Data entries

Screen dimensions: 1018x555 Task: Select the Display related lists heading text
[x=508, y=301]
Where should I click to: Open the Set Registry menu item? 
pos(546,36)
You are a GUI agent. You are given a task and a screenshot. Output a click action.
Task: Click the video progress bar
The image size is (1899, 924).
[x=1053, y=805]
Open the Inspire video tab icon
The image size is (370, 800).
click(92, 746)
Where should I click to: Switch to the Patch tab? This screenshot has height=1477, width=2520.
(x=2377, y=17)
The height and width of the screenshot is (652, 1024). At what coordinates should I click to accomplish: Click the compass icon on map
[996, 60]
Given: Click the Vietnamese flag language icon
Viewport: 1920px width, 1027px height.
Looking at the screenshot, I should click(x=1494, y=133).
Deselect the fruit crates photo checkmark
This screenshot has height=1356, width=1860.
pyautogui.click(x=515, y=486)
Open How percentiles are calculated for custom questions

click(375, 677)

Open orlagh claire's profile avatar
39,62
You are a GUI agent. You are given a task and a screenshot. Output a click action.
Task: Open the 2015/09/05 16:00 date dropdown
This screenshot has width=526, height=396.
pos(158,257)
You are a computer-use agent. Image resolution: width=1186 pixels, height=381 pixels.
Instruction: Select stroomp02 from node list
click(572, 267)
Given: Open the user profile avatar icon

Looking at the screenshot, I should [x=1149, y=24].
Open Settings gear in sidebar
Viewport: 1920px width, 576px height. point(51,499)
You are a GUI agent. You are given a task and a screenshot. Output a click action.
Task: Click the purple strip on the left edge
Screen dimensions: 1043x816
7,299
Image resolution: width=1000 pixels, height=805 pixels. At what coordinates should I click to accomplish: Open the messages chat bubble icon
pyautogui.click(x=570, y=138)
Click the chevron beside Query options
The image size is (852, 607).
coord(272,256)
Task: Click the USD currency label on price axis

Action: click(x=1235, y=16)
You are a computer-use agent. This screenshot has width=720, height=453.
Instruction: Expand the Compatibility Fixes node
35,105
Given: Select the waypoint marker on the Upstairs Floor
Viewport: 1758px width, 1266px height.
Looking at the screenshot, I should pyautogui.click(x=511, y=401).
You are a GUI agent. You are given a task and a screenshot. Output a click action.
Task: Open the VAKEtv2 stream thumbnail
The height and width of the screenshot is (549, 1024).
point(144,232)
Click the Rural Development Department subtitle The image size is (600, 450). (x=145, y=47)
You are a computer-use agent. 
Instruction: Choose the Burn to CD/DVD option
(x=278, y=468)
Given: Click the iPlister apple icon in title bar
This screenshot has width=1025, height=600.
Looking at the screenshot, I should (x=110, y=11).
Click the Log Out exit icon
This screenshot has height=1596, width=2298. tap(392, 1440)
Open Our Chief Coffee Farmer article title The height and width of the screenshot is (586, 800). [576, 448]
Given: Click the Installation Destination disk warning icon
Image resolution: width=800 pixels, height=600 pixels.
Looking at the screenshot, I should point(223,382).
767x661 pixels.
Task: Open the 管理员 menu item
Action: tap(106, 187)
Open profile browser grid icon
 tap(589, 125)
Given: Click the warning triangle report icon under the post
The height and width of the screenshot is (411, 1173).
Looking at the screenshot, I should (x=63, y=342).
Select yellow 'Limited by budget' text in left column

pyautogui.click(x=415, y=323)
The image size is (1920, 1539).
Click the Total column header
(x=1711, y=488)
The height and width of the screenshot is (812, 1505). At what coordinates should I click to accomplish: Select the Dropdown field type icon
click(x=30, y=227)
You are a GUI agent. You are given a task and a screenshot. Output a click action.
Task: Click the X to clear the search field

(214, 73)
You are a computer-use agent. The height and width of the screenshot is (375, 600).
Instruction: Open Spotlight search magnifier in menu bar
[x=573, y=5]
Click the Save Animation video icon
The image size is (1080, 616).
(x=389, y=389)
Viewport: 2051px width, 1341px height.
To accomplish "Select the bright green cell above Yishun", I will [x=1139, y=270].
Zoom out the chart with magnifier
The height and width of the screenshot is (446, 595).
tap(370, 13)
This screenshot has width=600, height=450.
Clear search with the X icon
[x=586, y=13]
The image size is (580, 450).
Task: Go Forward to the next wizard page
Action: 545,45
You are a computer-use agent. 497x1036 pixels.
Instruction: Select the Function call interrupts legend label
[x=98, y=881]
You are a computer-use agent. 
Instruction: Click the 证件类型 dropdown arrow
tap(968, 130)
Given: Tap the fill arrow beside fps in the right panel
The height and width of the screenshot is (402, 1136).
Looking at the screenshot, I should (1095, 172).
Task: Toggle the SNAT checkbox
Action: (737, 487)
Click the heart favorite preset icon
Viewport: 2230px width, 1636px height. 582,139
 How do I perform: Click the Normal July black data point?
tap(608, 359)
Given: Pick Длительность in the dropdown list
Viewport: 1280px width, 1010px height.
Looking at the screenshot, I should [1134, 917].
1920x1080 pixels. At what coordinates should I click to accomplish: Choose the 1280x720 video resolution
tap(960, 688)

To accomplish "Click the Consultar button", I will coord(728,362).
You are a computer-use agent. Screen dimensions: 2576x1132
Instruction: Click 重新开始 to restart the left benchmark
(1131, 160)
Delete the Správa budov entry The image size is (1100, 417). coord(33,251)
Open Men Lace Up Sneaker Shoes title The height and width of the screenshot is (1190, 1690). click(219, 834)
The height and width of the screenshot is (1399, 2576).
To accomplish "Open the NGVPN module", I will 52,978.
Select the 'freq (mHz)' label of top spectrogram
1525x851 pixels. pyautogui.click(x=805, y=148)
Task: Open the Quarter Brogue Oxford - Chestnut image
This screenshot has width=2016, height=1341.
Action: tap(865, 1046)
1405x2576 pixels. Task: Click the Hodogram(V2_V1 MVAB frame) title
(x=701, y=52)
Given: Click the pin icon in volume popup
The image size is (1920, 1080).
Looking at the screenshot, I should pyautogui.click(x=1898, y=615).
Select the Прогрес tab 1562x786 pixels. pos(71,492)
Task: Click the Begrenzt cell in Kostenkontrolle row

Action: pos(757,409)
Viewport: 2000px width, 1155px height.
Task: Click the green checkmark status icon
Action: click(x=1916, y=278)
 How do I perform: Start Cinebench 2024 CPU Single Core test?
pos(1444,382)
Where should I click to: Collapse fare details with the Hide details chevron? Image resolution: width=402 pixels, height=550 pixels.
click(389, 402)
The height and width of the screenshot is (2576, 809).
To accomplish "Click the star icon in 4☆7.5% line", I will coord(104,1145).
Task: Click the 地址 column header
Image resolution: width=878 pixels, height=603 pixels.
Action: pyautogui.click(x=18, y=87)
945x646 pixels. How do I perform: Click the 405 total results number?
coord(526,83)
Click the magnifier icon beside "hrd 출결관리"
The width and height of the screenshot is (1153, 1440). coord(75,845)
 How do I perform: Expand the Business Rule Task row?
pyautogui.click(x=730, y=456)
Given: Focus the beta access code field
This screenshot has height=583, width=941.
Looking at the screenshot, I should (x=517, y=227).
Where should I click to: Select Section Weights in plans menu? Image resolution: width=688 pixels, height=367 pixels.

> **OBJECTIVE**: Reproduce the data entries verbatim, everything from the first item down to the line containing "(x=2377, y=17)", with both ends included.

> **WRITTEN SOLUTION**:
Screen dimensions: 1018x555 Task: Select the Display related lists heading text
[x=508, y=301]
Where should I click to: Open the Set Registry menu item? 
pos(546,36)
You are a GUI agent. You are given a task and a screenshot. Output a click action.
Task: Click the video progress bar
The image size is (1899, 924).
[x=1053, y=805]
Open the Inspire video tab icon
The image size is (370, 800).
click(92, 746)
Where should I click to: Switch to the Patch tab? This screenshot has height=1477, width=2520.
(x=2377, y=17)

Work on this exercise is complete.